We evaluated the effects of endurance exercise and a high-fat diet on insulin resistance and ceramide contents of skeletal muscle in Sprague-Dawley rats.

Methods

We randomly divided 32 rats into four groups: control (CON, n = 8), high fat diet (HF, n = 8), exercise (Ex, 24 m/min for 2 hours, 5 days/wk, n = 8), HF/Ex (n = 8). After 4-week treatments, plasma lipid profiles, glucose and insulin concentrations were measured. The triglycerides (TG), ceramide, and glucose transporter 4 (GLUT-4) contents were measured in the skeletal muscle. The rate of glucose transport was determined under submaximal insulin concentration during the muscle incubation.

Results

Free fatty acid levels were significantly higher in CON and HF than Ex (P = 0.032). Plasma glucose levels in HF were significantly higher than the two Ex groups (P = 0.002), and insulin levels were significantly higher in HF than in other three groups (P = 0.021). Muscular TG concentrations were significantly higher in HF than CON and Ex and also in HF/Ex than Ex, respectively (P = 0.005). Hepatic TG concentrations were significantly higher in HF than other three groups but Ex was significantly lower than HF/Ex (P = 0.000).

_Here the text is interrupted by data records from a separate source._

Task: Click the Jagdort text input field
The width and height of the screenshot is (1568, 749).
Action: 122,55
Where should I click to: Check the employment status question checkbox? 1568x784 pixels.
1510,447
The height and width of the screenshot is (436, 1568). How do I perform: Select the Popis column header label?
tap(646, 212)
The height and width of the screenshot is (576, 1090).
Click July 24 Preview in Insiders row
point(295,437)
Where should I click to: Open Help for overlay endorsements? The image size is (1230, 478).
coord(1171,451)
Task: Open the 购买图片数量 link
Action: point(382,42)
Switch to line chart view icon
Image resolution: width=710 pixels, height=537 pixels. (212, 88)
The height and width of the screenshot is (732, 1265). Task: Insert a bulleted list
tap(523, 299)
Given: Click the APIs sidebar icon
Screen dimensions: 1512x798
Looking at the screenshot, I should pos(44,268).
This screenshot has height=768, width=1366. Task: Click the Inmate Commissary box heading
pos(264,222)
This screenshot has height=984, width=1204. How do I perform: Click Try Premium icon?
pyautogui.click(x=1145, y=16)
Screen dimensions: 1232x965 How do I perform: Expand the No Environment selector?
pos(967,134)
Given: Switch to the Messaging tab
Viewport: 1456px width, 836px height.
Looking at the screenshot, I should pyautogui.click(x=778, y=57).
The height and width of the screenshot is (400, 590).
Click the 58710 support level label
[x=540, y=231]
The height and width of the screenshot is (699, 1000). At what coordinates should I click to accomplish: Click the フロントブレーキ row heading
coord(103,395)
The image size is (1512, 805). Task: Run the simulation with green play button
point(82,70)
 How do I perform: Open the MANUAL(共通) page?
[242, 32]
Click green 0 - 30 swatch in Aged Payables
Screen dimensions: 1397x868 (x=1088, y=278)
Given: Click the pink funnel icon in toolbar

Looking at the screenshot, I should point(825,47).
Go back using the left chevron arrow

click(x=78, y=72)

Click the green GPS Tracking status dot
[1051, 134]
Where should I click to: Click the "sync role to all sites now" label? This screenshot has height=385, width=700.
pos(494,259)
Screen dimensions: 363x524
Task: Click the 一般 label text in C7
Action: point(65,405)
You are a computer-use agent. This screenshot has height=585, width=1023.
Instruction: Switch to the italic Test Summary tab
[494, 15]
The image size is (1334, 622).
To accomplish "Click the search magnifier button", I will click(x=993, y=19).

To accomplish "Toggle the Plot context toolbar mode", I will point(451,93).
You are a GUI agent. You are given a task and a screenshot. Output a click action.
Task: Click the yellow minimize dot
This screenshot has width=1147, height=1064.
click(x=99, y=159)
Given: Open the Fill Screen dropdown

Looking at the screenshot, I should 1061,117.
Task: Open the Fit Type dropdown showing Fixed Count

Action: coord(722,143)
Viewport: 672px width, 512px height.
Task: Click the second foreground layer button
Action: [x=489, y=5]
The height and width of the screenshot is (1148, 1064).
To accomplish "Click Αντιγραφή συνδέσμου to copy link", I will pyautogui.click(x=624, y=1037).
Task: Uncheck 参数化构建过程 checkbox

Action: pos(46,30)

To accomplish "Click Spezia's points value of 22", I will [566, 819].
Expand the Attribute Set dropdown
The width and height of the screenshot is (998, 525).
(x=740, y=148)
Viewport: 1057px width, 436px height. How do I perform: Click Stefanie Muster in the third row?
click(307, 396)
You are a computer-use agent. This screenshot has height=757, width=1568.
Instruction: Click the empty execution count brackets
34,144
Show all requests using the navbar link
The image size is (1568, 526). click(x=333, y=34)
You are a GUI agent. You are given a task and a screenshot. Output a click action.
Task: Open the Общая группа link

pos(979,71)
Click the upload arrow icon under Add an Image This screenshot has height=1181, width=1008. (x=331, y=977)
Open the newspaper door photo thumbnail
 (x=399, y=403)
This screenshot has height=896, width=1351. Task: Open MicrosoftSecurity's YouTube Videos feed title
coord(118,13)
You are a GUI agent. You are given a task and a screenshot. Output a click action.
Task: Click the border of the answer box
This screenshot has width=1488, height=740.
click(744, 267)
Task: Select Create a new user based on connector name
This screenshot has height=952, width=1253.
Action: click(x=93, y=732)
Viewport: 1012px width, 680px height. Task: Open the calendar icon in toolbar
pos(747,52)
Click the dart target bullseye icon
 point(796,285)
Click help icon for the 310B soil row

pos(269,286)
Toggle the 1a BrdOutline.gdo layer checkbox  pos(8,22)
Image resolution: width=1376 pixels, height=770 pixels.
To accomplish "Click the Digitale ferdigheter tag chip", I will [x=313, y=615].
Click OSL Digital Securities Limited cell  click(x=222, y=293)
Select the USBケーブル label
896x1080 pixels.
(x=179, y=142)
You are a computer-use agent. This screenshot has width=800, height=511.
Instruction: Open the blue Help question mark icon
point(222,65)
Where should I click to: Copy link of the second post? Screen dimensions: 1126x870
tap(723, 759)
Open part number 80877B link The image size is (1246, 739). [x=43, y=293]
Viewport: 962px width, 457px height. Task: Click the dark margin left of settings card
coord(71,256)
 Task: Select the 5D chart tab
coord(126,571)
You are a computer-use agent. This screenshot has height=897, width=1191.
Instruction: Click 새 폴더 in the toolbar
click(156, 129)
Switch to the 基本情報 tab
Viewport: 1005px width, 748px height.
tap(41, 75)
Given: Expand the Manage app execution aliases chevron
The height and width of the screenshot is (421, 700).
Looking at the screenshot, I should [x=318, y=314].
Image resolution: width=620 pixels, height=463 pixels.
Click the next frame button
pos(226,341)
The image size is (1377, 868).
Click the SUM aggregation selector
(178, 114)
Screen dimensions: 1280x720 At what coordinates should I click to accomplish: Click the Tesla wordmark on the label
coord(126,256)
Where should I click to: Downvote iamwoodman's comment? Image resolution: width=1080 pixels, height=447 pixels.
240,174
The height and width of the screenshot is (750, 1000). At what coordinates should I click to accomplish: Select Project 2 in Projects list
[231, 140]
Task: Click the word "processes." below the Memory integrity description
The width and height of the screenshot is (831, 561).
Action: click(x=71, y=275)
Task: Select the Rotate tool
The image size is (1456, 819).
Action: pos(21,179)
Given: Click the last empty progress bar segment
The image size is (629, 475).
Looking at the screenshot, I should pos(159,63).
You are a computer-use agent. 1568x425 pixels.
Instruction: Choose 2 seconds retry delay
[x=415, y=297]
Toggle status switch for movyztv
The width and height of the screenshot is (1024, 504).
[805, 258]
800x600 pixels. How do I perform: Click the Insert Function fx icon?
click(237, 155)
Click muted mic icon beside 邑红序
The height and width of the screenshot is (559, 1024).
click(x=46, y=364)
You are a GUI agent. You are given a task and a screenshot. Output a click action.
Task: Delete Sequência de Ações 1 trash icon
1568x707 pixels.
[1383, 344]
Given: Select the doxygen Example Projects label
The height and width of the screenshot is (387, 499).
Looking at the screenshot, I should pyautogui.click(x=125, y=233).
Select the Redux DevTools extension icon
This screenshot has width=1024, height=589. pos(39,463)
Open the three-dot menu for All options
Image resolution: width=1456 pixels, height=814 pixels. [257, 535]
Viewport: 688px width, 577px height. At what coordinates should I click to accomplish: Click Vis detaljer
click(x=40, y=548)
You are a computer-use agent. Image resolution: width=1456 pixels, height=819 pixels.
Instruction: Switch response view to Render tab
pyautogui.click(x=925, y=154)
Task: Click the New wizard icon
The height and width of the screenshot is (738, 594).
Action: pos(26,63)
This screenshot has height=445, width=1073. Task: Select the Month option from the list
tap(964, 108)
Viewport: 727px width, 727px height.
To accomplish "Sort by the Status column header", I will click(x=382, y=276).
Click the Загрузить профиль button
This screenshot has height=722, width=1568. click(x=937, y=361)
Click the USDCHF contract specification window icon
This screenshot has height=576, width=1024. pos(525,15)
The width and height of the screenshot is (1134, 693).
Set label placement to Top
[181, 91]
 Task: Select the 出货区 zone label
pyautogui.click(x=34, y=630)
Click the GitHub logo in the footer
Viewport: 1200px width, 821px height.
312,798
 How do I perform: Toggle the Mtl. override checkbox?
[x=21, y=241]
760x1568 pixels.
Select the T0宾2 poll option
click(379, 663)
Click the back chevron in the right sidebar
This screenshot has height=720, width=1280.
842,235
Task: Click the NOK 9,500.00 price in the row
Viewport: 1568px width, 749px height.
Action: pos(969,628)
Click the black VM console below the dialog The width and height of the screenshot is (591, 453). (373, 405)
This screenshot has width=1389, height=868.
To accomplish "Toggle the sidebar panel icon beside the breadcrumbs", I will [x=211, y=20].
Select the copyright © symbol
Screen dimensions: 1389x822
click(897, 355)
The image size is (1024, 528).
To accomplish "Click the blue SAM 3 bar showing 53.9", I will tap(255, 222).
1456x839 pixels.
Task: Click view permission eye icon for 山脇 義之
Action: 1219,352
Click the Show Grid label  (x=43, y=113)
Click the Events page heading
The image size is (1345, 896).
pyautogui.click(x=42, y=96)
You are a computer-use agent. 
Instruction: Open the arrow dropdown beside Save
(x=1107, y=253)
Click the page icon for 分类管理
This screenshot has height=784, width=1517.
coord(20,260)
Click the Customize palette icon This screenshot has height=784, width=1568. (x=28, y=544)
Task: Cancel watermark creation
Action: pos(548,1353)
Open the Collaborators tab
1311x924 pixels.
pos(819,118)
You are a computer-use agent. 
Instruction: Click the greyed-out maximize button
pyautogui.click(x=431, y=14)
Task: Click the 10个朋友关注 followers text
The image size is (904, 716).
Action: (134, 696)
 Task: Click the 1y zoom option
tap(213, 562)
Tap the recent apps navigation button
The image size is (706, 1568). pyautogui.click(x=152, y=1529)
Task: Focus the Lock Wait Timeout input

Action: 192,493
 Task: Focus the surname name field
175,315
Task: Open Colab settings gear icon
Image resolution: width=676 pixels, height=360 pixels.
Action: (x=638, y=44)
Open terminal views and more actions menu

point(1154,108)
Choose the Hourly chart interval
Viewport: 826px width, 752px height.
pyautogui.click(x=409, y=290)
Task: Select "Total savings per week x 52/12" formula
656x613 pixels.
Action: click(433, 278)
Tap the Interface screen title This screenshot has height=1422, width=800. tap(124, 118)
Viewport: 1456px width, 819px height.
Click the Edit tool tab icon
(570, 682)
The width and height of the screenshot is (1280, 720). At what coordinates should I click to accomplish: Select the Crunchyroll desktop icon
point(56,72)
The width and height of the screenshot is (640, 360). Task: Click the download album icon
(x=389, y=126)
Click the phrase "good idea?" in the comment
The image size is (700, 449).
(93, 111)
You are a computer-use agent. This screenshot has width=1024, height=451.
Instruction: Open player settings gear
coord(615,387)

Muscular ceramide content in HF was significantly greater than that in either Ex or HF/Ex (P = 0.031). GLUT-4 levels in CON and HF were significantly lower than those in Ex and HF/Ex (P = 0.009, P = 0.003). The glucose transport rate in submaximal insulin concentration was lower in CON than in either Ex or HF/Ex (P = 0.043), but not different from HF.

Conclusion

This study suggests that high fat diet for 4 weeks selectively impairs insulin resistance, but not glucose transport rate, GLUT-4 and ceramide content in skeletal muscle per se. However, endurance exercise markedly affects the content of ceramide and insulin resistance in muscle.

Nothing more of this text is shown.